[[ RECORDS FOR THE EXERCISE open ]]

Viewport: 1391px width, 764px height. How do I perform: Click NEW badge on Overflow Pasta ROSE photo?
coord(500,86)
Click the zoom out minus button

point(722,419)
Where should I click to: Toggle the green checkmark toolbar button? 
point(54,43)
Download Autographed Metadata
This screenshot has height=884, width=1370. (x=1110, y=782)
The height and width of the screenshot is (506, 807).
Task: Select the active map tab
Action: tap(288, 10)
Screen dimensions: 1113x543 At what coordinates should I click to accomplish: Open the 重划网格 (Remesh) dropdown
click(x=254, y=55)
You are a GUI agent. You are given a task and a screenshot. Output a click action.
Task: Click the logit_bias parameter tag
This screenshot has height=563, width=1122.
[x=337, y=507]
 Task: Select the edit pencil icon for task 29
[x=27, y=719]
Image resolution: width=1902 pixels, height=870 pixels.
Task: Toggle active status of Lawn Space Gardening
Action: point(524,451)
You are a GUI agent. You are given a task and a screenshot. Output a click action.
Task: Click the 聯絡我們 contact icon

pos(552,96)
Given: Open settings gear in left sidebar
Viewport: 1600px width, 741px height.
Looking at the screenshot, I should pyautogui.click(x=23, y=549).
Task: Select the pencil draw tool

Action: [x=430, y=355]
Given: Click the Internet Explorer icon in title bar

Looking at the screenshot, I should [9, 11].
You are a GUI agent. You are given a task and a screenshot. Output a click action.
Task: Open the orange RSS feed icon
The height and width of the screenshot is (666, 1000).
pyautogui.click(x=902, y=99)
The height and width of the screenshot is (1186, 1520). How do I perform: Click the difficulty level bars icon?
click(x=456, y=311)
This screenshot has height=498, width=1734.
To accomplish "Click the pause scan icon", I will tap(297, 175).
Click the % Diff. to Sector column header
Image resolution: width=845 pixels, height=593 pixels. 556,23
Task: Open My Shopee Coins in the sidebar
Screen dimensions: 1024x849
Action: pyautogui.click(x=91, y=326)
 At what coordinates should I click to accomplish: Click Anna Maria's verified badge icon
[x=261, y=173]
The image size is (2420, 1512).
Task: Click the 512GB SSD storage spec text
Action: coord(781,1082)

[[ RECORDS FOR THE EXERCISE closed ]]

• [WORK ITEM]
Your answer should be the records above, set down exactly.

• [RESPONSE BELOW]
Viewport: 1391px width, 764px height. How do I perform: Click NEW badge on Overflow Pasta ROSE photo?
coord(500,86)
Click the zoom out minus button

point(722,419)
Where should I click to: Toggle the green checkmark toolbar button? 
point(54,43)
Download Autographed Metadata
This screenshot has height=884, width=1370. (x=1110, y=782)
The height and width of the screenshot is (506, 807).
Task: Select the active map tab
Action: tap(288, 10)
Screen dimensions: 1113x543 At what coordinates should I click to accomplish: Open the 重划网格 (Remesh) dropdown
click(x=254, y=55)
You are a GUI agent. You are given a task and a screenshot. Output a click action.
Task: Click the logit_bias parameter tag
This screenshot has height=563, width=1122.
[x=337, y=507]
 Task: Select the edit pencil icon for task 29
[x=27, y=719]
Image resolution: width=1902 pixels, height=870 pixels.
Task: Toggle active status of Lawn Space Gardening
Action: point(524,451)
You are a GUI agent. You are given a task and a screenshot. Output a click action.
Task: Click the 聯絡我們 contact icon

pos(552,96)
Given: Open settings gear in left sidebar
Viewport: 1600px width, 741px height.
Looking at the screenshot, I should pyautogui.click(x=23, y=549).
Task: Select the pencil draw tool

Action: [x=430, y=355]
Given: Click the Internet Explorer icon in title bar

Looking at the screenshot, I should [9, 11].
You are a GUI agent. You are given a task and a screenshot. Output a click action.
Task: Open the orange RSS feed icon
The height and width of the screenshot is (666, 1000).
pyautogui.click(x=902, y=99)
The height and width of the screenshot is (1186, 1520). How do I perform: Click the difficulty level bars icon?
click(x=456, y=311)
This screenshot has height=498, width=1734.
To accomplish "Click the pause scan icon", I will tap(297, 175).
Click the % Diff. to Sector column header
Image resolution: width=845 pixels, height=593 pixels. 556,23
Task: Open My Shopee Coins in the sidebar
Screen dimensions: 1024x849
Action: pyautogui.click(x=91, y=326)
 At what coordinates should I click to accomplish: Click Anna Maria's verified badge icon
[x=261, y=173]
The image size is (2420, 1512).
Task: Click the 512GB SSD storage spec text
Action: coord(781,1082)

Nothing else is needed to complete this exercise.